Task goal: Quote the data below in full, minus the images.

++++++++++++++++++++

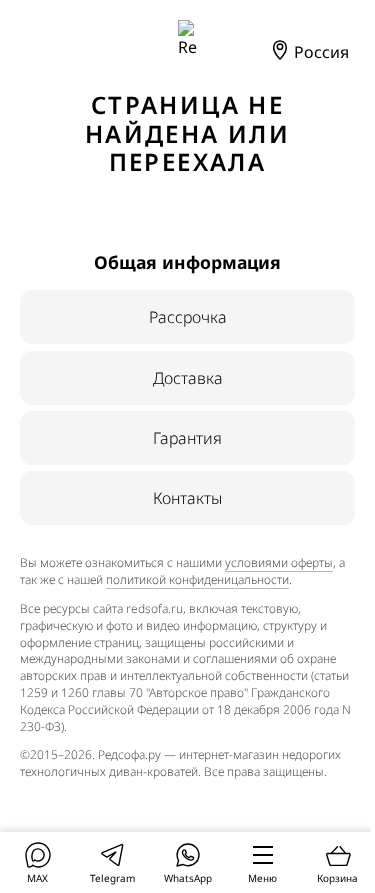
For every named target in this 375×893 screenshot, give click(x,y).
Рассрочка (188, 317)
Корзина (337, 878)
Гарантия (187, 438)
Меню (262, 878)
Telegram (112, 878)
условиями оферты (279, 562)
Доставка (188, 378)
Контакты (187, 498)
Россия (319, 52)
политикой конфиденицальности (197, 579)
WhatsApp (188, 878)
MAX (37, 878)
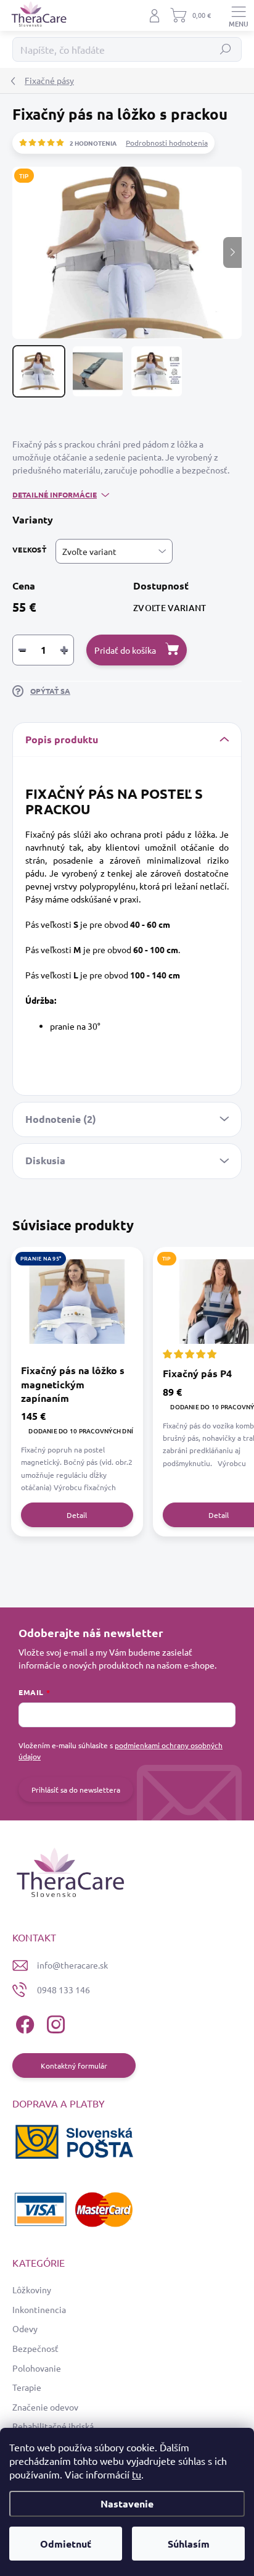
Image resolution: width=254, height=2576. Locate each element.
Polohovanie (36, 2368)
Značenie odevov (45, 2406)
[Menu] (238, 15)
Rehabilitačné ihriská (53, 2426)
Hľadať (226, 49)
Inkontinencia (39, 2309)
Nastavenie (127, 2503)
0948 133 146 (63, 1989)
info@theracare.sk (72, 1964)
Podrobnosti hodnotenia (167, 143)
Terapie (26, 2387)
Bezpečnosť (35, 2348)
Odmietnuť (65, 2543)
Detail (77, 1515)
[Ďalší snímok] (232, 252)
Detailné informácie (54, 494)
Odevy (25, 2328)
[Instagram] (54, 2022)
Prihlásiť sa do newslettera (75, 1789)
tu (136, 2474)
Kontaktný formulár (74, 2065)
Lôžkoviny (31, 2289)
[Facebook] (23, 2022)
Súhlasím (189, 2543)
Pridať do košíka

++++++++++++++++++++

Output of the task:
For every named target in this 375×893 screenshot, give click(x,y).
Рассрочка (188, 317)
Корзина (337, 878)
Гарантия (187, 438)
Меню (262, 878)
Telegram (112, 878)
условиями оферты (279, 562)
Доставка (188, 378)
Контакты (187, 498)
Россия (319, 52)
политикой конфиденицальности (197, 579)
WhatsApp (188, 878)
MAX (37, 878)
Image resolution: width=254, height=2576. Locate each element.
Polohovanie (36, 2368)
Značenie odevov (45, 2406)
[Menu] (238, 15)
Rehabilitačné ihriská (53, 2426)
Hľadať (226, 49)
Inkontinencia (39, 2309)
Nastavenie (127, 2503)
0948 133 146 (63, 1989)
info@theracare.sk (72, 1964)
Podrobnosti hodnotenia (167, 143)
Terapie (26, 2387)
Bezpečnosť (35, 2348)
Odmietnuť (65, 2543)
Detail (77, 1515)
[Ďalší snímok] (232, 252)
Detailné informácie (54, 494)
Odevy (25, 2328)
[Instagram] (54, 2022)
Prihlásiť sa do newslettera (75, 1789)
tu (136, 2474)
Kontaktný formulár (74, 2065)
Lôžkoviny (31, 2289)
[Facebook] (23, 2022)
Súhlasím (189, 2543)
Pridať do košíka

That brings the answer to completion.